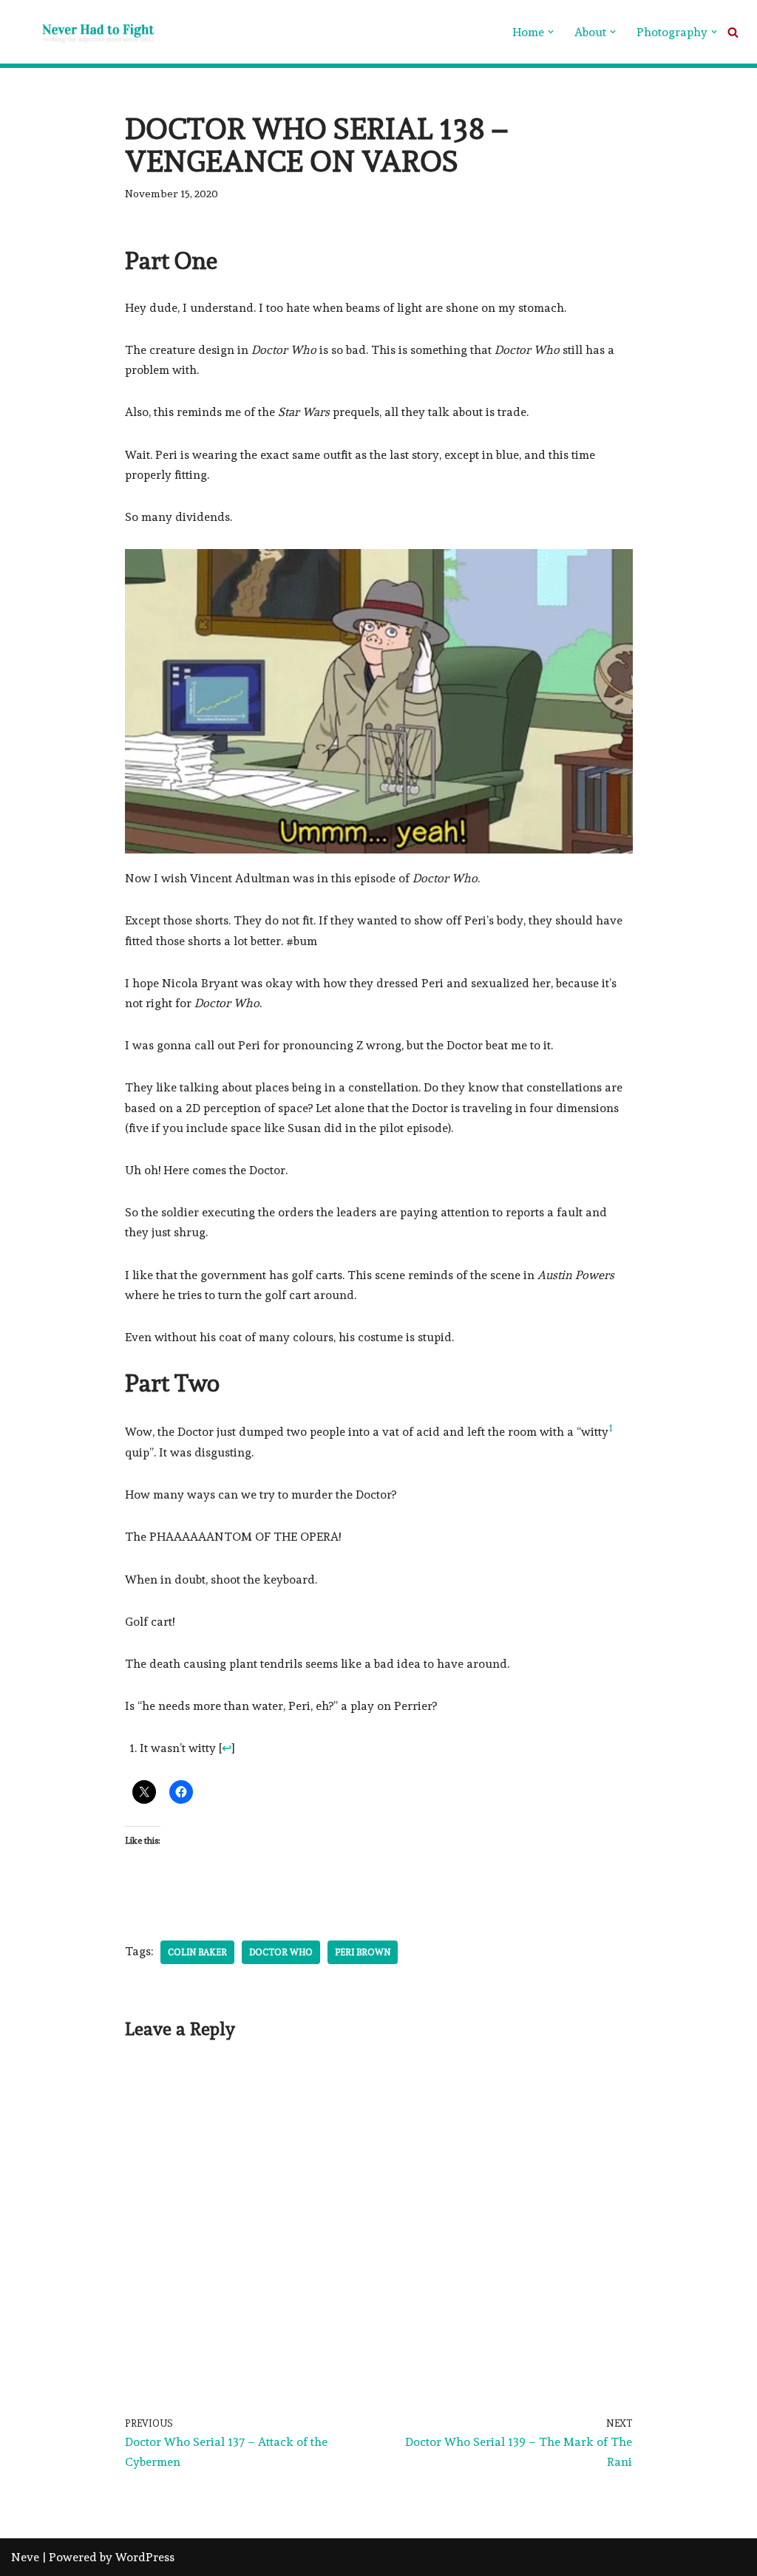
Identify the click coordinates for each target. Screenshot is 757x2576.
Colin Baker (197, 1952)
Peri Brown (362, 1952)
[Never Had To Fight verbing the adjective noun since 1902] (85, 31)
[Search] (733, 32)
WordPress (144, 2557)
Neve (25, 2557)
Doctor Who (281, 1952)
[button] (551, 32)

========================================

- **AIM OF THE EXERCISE**
No pictures should appear in the copy, and each record above is to be returned exactly.

- **FINISHED TASK**
Identify the click coordinates for each target. Screenshot is 757x2576.
Colin Baker (197, 1952)
Peri Brown (362, 1952)
[Never Had To Fight verbing the adjective noun since 1902] (85, 31)
[Search] (733, 32)
WordPress (144, 2557)
Neve (25, 2557)
Doctor Who (281, 1952)
[button] (551, 32)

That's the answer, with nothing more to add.